Summary: Kirk's reading Sense and Sensibility and Elinor reminds him of someone. Written for Lieran, who wanted "Kirk and Spock reading Jane Austen", and for Sensefille, Austen's biggest fan. ^_^ (& many thanks to Hypatia for beta-reading, as always!)


by Farfalla

"What's that yer readin' there?" Scotty asked Captain Kirk from across the rec room table.

Kirk held up an antique, paperback book with worn pages and a missing back cover. "It's Sense and Sensibility. Jane Austen."

Scotty made a face. "Cap'n! I know about the Mr. Spock thing, but I never thought I'd see ye readin' a ladies' book."

"Now, now, Mr. Scott," said Kirk smoothly, sliding a leather bookmark into his place between the pages. "For hundreds of years, women read books centering around men. Moby Dick doesn't even have female characters. Why shouldn't a man read a book about women?"

"Ye got me there. What's it about?"

"Two sisters," Kirk began. "The younger one... passionate, irrational, full of strong and intense emotions; the older one stoic and reserved and restraining her feelings to a degree that the younger one finds almost reprehensible. But they have a wonderful friendship."

"That sounds like Mr. Spock and Dr. McCoy," Scotty observed.

Kirk chuckled fondly. "I wonder what the Vulcans would think of it. The author sympathizes with Elinor, the older, more 'Vulcan' of the sisters."

"Who knows--it might be a bestseller. Somebody should tell 'em about it."

"I was going to discuss some parts of the book with Spock tonight. Maybe I'll bring it up."


The addressed party looked up from his astrophysics journal at the human in the bathtub. "Yes, Jim?"

"What do dead leaves mean to you?"

"Dead leaves," Spock answered, "are the remains of a plant organ designed to trap energy from sunlight so that carbon dioxide can be converted into sugars. When the leaves begin to die, the plant reclaims certain nutrients from the leaf, such as nitrogen, so that when the leaf abscises from its parent stem, only a brittle shell remains. Once fallen, they are quickly broken down by decomposers and their remaining nutrients returned to the ecosystem."

Kirk grinned. "Beautiful. You'd have Marianne in tears of frustration."

"To whom are you referring?"

"A young lady in a book I'm reading," said Kirk. "Marianne thought of dead leaves in a very different way. She says--'with what transporting sensations have I formerly seen them fall! How have I delighted, as I walked, to see them driven in showers about me by the wind! What feelings have they, the season, the air altogether inspired!'" He put the book down on the rim of the tub.

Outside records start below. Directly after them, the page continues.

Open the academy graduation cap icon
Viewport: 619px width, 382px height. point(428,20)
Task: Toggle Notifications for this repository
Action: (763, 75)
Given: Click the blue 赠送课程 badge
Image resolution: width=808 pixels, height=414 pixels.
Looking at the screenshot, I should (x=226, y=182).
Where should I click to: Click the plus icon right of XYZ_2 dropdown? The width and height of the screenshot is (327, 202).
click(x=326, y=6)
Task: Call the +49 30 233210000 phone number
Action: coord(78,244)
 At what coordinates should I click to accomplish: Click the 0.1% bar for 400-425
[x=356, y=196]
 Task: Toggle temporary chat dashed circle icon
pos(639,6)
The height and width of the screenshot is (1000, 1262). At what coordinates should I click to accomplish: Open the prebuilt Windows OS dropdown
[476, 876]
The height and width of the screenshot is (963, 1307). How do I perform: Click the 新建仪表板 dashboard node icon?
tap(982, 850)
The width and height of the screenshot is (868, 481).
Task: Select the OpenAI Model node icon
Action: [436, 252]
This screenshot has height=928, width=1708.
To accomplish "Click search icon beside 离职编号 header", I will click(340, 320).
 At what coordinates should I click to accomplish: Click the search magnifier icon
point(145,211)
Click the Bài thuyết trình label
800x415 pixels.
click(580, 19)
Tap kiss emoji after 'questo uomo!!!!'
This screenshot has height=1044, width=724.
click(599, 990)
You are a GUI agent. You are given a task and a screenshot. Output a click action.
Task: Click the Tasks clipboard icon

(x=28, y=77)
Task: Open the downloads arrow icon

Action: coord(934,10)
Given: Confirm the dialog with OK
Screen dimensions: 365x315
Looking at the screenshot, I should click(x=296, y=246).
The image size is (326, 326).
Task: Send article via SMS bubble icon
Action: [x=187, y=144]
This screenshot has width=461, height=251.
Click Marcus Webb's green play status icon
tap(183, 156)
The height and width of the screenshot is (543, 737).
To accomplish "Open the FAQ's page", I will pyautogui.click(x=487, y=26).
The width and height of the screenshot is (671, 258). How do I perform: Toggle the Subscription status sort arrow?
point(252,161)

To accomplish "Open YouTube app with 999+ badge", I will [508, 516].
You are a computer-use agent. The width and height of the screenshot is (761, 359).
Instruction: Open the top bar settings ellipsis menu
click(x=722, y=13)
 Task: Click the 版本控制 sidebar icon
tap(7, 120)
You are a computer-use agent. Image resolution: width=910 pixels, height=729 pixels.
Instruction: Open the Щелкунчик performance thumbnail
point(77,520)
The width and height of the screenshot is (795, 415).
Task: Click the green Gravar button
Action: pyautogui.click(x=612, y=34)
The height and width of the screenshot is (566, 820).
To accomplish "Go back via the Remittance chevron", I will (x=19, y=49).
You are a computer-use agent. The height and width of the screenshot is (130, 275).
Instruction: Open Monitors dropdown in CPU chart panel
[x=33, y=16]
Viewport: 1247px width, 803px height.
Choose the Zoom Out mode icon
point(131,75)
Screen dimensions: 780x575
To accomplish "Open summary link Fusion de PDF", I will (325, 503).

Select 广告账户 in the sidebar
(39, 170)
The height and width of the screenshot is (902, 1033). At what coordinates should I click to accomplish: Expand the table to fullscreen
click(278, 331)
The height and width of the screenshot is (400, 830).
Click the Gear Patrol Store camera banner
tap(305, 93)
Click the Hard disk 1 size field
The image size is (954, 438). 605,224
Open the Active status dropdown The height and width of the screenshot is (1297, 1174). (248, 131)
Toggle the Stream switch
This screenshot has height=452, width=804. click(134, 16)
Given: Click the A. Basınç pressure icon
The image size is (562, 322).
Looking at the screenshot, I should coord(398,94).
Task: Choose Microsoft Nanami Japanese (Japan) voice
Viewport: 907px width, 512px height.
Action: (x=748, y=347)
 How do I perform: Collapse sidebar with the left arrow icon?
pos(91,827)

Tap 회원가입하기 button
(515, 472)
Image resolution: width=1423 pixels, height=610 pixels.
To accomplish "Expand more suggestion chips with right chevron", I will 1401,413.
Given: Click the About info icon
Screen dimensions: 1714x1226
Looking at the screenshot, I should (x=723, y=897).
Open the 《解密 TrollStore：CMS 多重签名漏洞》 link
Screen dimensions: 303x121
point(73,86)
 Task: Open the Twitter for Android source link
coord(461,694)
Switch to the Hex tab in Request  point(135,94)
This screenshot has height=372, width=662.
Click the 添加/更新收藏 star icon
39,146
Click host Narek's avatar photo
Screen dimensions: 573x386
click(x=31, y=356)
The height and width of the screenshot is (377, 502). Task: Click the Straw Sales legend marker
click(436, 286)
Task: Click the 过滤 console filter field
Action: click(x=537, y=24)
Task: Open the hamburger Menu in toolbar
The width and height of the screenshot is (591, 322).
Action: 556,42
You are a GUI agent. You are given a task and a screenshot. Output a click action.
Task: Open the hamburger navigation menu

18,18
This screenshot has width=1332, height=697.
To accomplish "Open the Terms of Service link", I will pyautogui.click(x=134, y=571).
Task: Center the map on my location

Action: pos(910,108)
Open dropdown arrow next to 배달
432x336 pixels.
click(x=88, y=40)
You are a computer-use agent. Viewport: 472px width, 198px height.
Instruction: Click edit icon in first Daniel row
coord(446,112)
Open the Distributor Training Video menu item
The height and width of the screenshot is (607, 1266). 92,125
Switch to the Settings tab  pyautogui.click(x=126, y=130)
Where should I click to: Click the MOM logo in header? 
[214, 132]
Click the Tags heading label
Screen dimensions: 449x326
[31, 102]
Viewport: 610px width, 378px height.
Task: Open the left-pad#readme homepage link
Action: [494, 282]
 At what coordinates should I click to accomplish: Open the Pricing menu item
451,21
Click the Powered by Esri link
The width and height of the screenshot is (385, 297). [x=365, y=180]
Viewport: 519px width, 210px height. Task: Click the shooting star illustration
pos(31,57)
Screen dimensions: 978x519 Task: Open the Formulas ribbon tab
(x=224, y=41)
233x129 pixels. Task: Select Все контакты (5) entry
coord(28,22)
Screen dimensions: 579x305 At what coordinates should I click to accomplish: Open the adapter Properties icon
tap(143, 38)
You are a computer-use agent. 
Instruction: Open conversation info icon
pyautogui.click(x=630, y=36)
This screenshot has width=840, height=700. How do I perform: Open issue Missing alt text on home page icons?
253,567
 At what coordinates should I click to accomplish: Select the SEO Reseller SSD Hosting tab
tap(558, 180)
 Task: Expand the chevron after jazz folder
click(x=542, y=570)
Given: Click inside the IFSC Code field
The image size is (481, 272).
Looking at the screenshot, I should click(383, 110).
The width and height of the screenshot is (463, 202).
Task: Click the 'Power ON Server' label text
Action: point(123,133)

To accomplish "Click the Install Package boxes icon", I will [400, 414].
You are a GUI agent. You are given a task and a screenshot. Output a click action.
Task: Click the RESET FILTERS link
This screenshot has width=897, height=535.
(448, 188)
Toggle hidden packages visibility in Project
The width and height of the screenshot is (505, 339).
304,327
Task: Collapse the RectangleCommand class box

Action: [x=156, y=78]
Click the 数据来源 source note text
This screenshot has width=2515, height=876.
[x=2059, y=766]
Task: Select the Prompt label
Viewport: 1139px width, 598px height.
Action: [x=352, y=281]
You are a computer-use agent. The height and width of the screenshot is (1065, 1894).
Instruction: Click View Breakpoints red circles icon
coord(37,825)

"Human poetry," Spock commented, "and very emotional."

"Marianne was talking to her older sister, Elinor," Kirk explained. "She's a foil for Elinor, who's very reserved and restrained. A bit like someone I know, actually." His eyes lingered on Spock a moment longer.

"Is this book another human paean to the emotional spirit?" Spock inquired.

"No, just the opposite. Marianne is depicted as almost satirically irrational, and Elinor's behavior is clearly what the author herself thinks to be rational."

Spock was intrigued, just as Kirk had expected. "A human work of fiction supports the suppression of illogic and emotion?"

"Yes," said Kirk, picking up the book again with twinkling eyes, "but I'm reading it first."